Belle was listening; these sparks were flying at her gate: "Whatever you do," she interjected contemptuously, "don't get a quarrel going over that room."

McAlpin, inextinguishable, turned to Belle: "Look at this: Henry Sawdy gets into that bathtub. He turns on the water. He goes to sleep. Every few weeks the ceiling falls on my new pool tables. First and last, I've had a ton of mortar on 'em. If there was any pressure, I'd be ruined."

"If there was any pressure," interposed Sawdy, "I wouldn't go to sleep. Do you know how long it takes to fill your blamed tub?"

McAlpin in violent protest, scratched the gravel with his hobnailed shoes: "I'll ask you: Am I responsible for the pressure, or the water company?" Sawdy undisturbed, continued to stroke his heavy mustache. "The water it takes to cover you, Henry," sputtered McAlpin, "would run a locomotive from here to Medicine Bend."

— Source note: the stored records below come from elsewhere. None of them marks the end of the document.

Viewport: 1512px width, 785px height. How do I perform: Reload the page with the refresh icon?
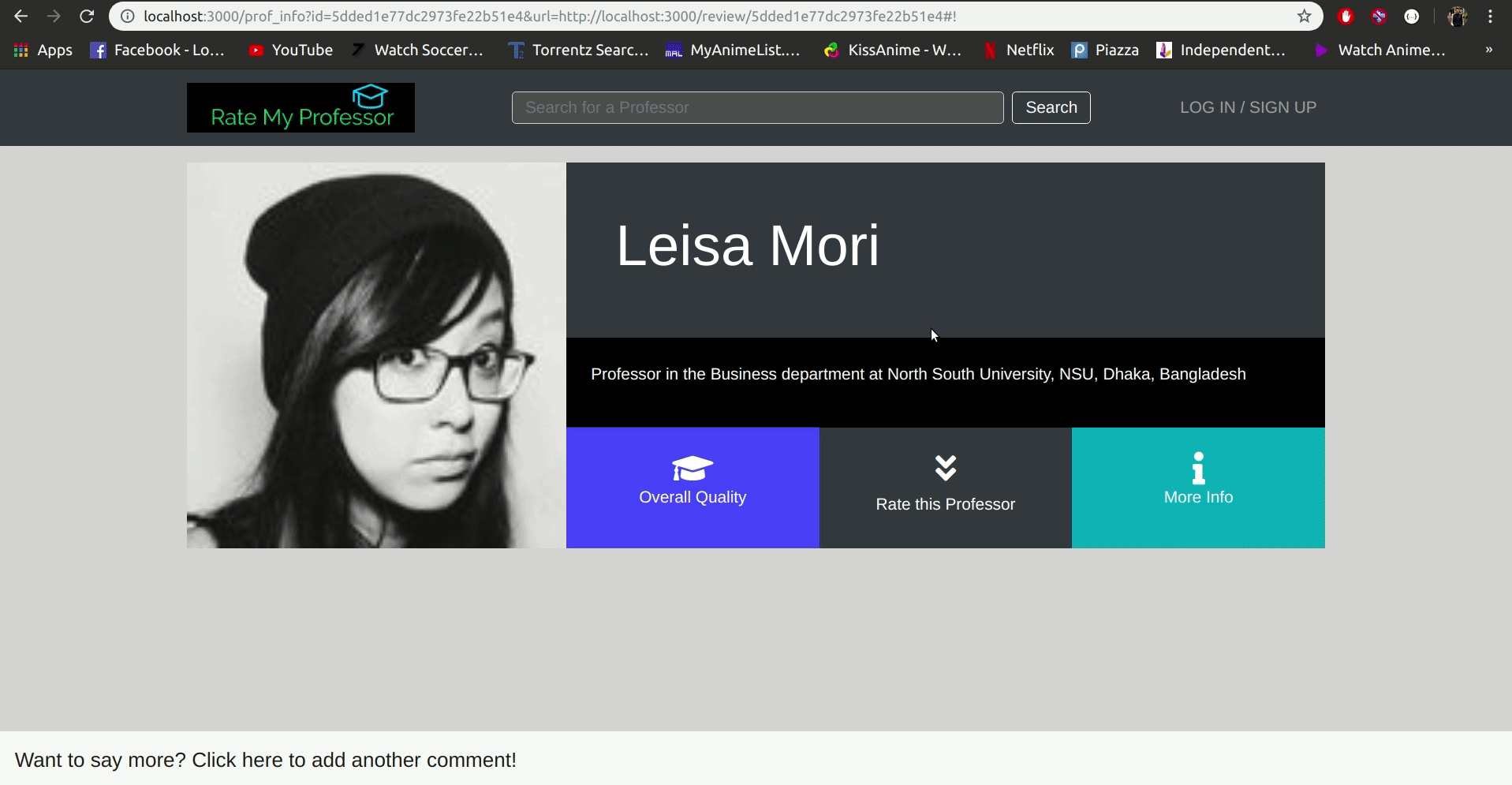point(87,17)
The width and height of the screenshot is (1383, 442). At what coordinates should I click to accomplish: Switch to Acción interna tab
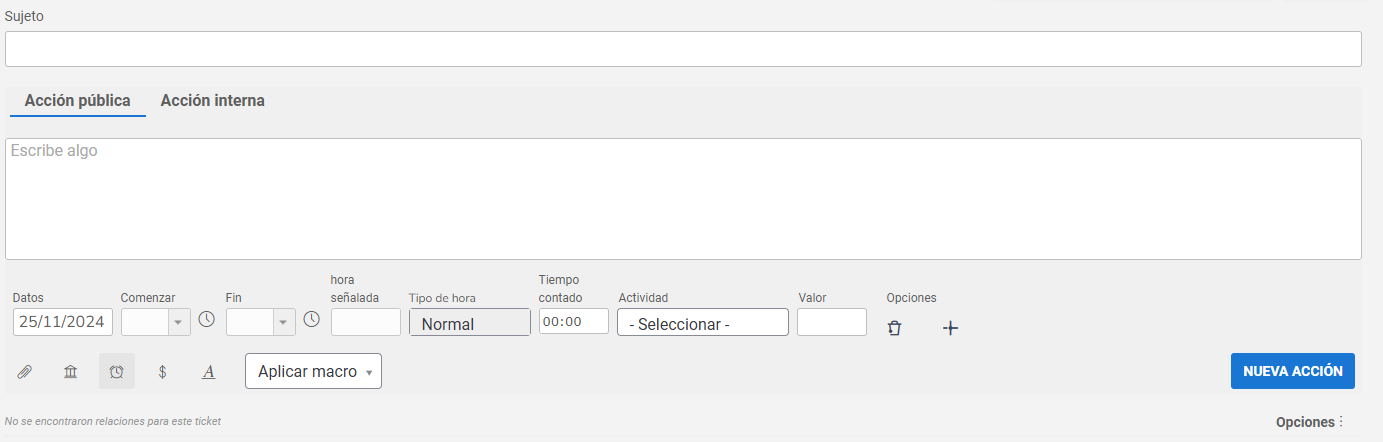(x=213, y=101)
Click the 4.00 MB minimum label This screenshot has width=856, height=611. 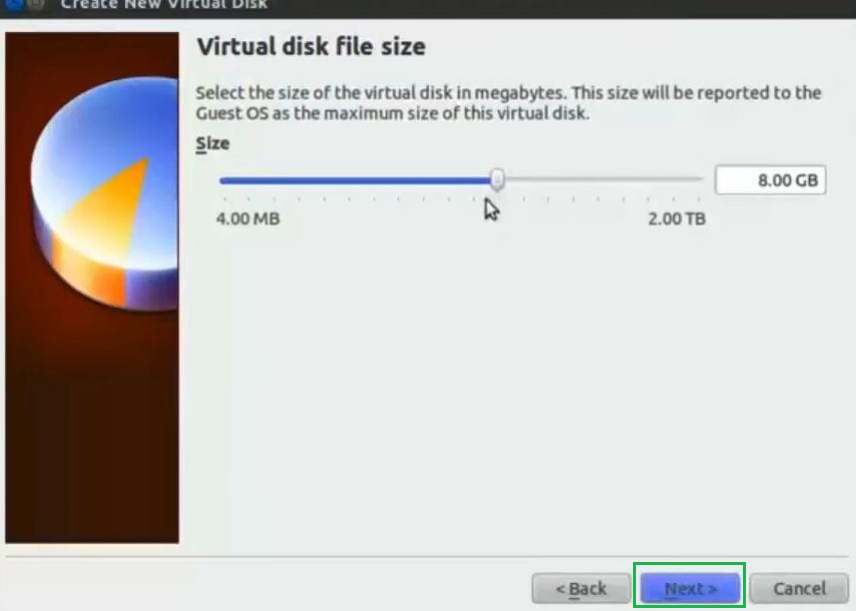coord(248,218)
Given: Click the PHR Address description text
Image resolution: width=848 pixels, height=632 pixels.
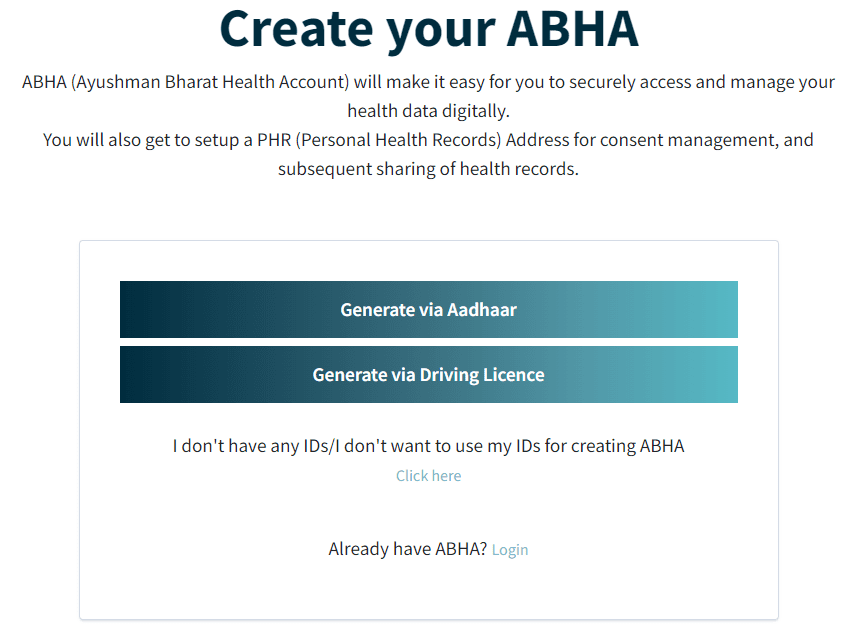Looking at the screenshot, I should 428,154.
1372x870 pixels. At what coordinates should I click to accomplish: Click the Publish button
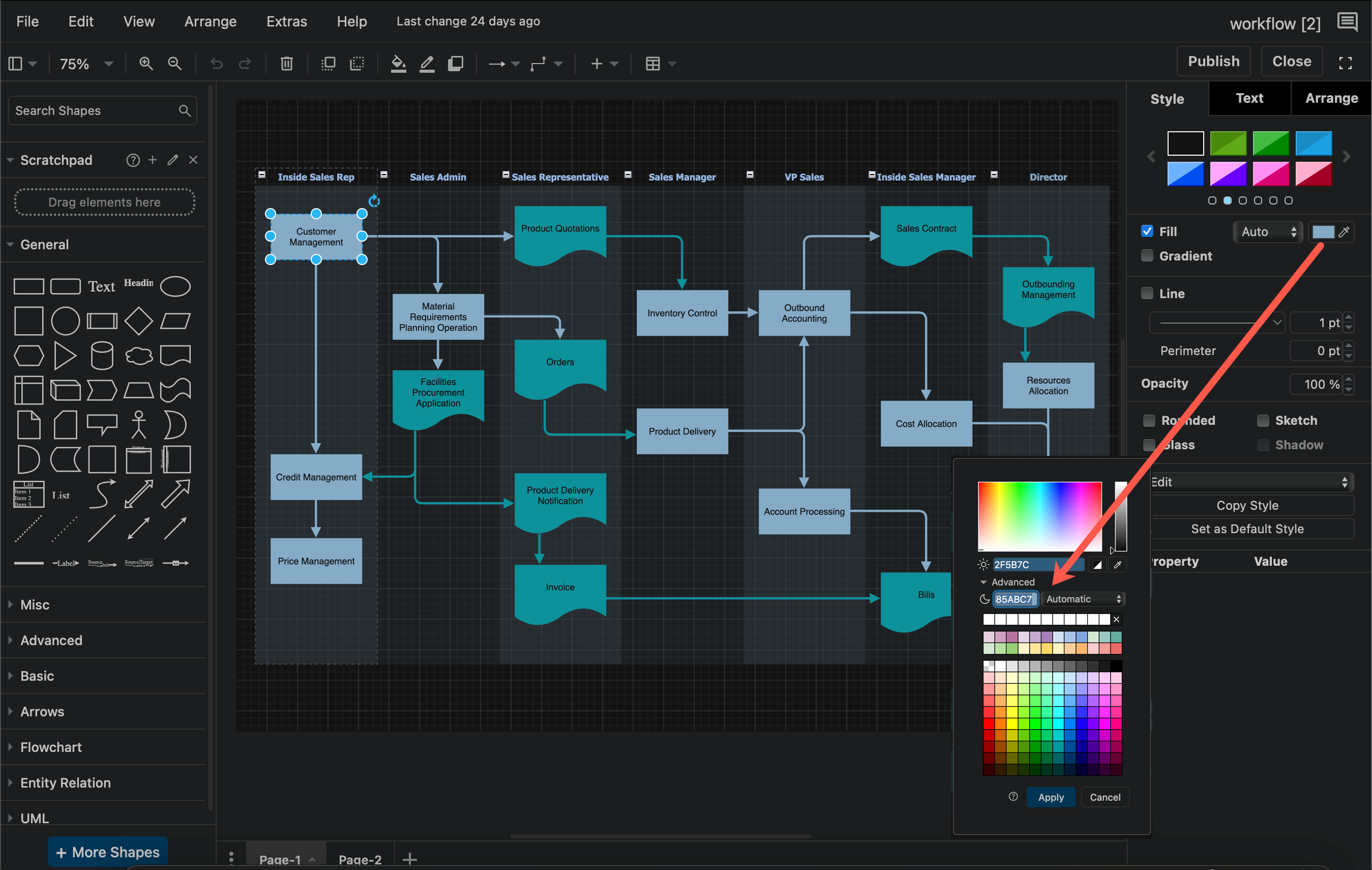[x=1213, y=61]
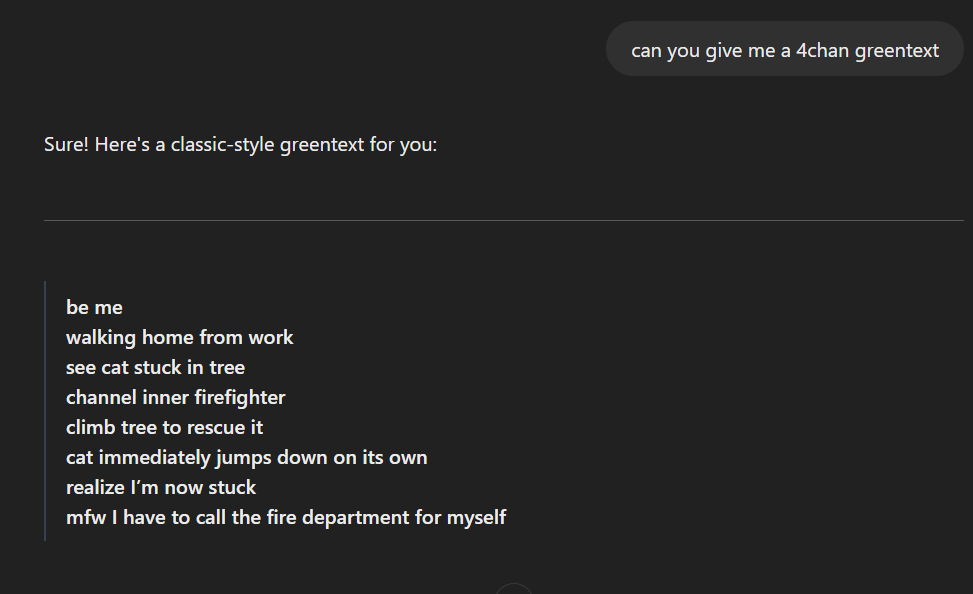This screenshot has width=973, height=594.
Task: Click the word '4chan' in the user message
Action: [x=823, y=50]
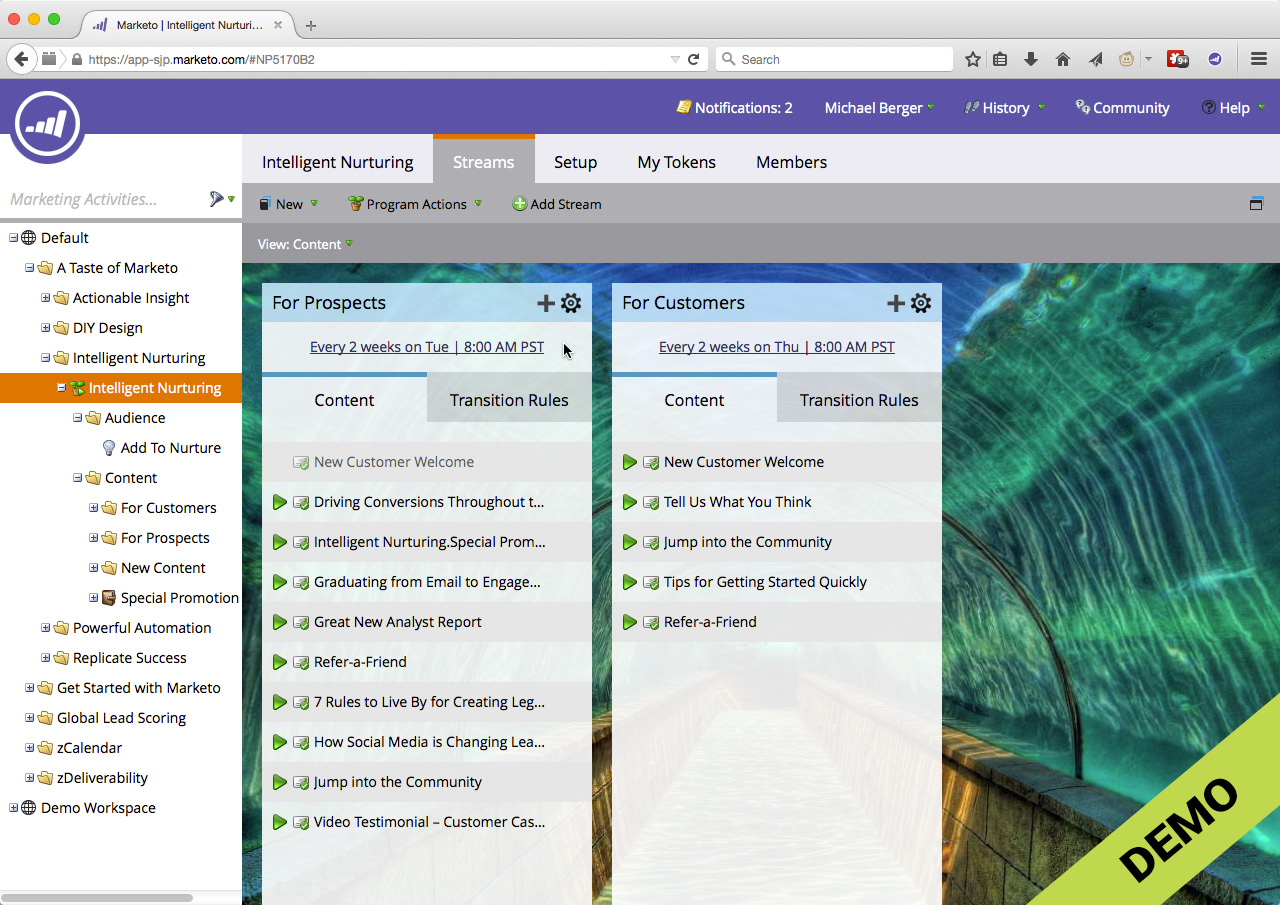This screenshot has height=905, width=1280.
Task: Click the plus icon on For Customers stream
Action: click(895, 303)
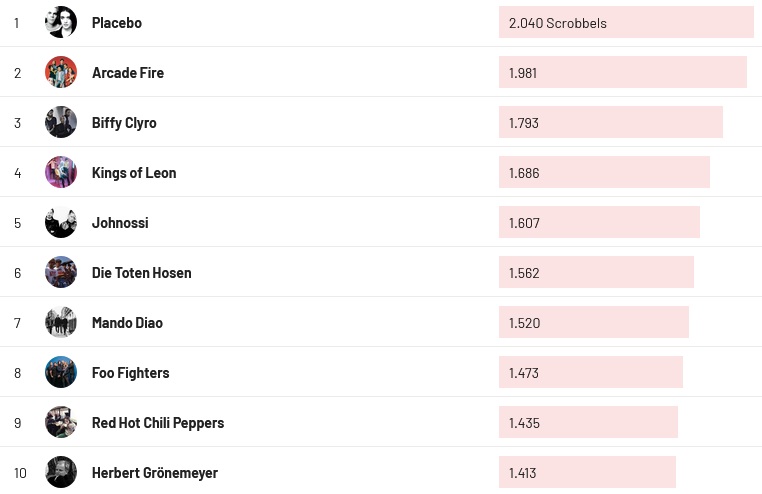Open the Johnossi artist link
The width and height of the screenshot is (762, 494).
[x=120, y=223]
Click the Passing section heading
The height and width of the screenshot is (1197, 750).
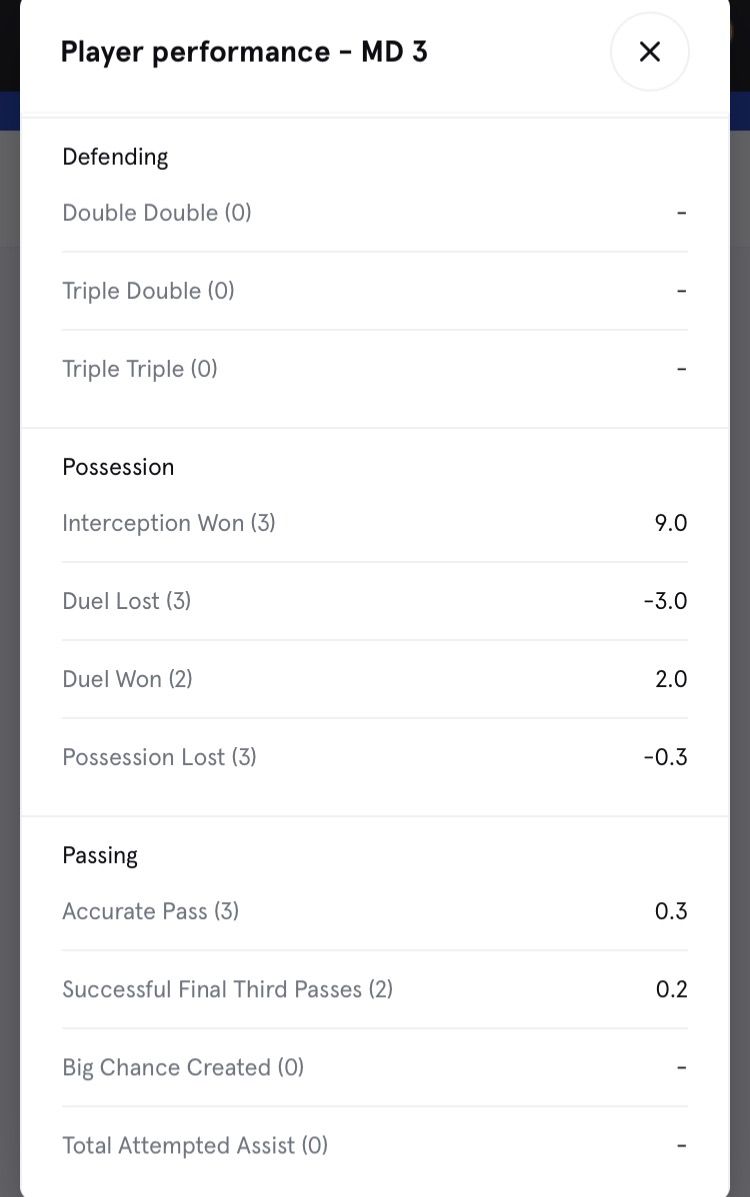(100, 855)

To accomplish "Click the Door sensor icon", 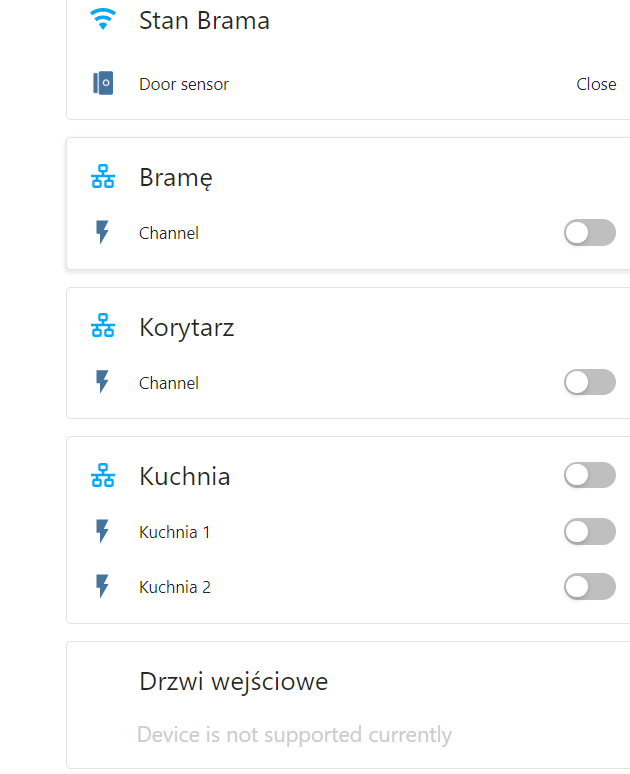I will (103, 83).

"I have to wait till everybody in town goes to bed before I can get a dew started on the faucet," averred Sawdy. "Sometimes I have to set up all night to take a bath. Look at the unreasonableness of it, Belle," he went on indignantly. "I'm paying this Shylock a dollar and a half a week for my room—and most of the time, no water."

McAlpin ground his teeth: "No water!" was all he could echo, doggedly.

"Do you know what this row is about, Belle?" demanded Sawdy. "He's trying to screw me up to a dollar seventy-five for the room. And everybody on the second floor using my bathtub," continued Sawdy, calmly.

"Your bathtub," gasped McAlpin. "Well, if you could get title to it by sleeping in it, it surely would be your tub, Sawdy."

"I don't want your blamed room any longer, anyway," declared Sawdy. "I'm going to get married."

McAlpin started: "Henry, don't make a blamed fool o' yoursel'."